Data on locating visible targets

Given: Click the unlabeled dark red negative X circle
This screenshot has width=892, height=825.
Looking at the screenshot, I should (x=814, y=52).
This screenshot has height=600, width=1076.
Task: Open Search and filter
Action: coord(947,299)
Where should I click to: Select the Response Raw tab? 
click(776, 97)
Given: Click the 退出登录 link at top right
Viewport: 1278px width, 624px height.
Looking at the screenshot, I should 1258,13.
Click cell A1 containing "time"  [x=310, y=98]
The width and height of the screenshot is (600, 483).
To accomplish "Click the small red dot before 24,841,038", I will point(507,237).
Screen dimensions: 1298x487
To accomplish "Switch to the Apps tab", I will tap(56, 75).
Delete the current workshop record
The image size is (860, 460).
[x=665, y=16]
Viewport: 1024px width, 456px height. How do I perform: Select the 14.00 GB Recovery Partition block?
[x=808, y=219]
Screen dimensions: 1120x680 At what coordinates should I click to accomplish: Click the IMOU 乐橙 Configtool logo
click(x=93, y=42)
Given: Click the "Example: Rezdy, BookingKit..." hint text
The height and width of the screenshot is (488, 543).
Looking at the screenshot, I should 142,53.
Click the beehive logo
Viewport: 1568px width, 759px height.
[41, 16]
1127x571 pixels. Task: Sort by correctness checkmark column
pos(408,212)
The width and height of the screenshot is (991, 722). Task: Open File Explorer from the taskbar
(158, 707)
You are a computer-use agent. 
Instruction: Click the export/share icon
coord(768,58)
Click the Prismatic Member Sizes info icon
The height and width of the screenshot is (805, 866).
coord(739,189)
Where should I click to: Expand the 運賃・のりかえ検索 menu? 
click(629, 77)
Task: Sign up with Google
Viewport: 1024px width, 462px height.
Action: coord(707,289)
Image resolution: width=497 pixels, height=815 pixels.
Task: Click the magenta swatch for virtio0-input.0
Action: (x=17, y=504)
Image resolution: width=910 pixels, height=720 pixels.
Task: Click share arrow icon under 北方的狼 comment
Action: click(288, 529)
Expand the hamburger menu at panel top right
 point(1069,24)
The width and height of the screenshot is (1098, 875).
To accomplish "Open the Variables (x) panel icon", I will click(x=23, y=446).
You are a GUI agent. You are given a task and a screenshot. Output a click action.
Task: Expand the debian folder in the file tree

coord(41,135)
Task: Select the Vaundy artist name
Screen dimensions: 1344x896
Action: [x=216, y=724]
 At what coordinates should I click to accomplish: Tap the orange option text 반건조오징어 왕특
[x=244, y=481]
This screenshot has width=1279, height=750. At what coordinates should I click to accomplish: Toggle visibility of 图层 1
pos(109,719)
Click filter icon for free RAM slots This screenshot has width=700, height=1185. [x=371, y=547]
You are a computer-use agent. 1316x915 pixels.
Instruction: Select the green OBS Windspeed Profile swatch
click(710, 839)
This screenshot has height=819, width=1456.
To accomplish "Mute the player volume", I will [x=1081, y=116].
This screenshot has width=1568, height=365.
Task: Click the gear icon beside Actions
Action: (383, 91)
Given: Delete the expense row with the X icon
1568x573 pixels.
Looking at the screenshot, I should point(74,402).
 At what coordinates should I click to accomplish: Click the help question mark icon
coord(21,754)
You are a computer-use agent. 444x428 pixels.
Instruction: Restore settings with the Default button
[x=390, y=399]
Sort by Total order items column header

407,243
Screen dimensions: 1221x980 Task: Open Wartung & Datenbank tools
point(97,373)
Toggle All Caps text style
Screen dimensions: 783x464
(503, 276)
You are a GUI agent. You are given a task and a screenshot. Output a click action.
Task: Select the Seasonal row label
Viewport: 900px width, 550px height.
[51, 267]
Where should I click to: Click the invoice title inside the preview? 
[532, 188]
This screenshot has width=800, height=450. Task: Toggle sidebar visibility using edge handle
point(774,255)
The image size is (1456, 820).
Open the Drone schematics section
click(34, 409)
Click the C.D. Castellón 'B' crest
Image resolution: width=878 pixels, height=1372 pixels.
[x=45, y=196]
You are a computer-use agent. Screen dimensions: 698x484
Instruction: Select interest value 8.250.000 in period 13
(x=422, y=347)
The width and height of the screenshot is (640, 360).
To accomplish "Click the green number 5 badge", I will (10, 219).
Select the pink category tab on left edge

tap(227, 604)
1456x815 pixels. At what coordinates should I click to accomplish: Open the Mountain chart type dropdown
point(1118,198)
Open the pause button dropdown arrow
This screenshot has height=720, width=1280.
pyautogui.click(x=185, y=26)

_WRITTEN REQUEST_.
Reproduce the items above unchanged, everything from the first one down through the line containing "Click cell A1", with both ends included.

_ANSWER_.
Given: Click the unlabeled dark red negative X circle
This screenshot has width=892, height=825.
Looking at the screenshot, I should (x=814, y=52).
This screenshot has height=600, width=1076.
Task: Open Search and filter
Action: coord(947,299)
Where should I click to: Select the Response Raw tab? 
click(776, 97)
Given: Click the 退出登录 link at top right
Viewport: 1278px width, 624px height.
Looking at the screenshot, I should 1258,13.
Click cell A1 containing "time"  [x=310, y=98]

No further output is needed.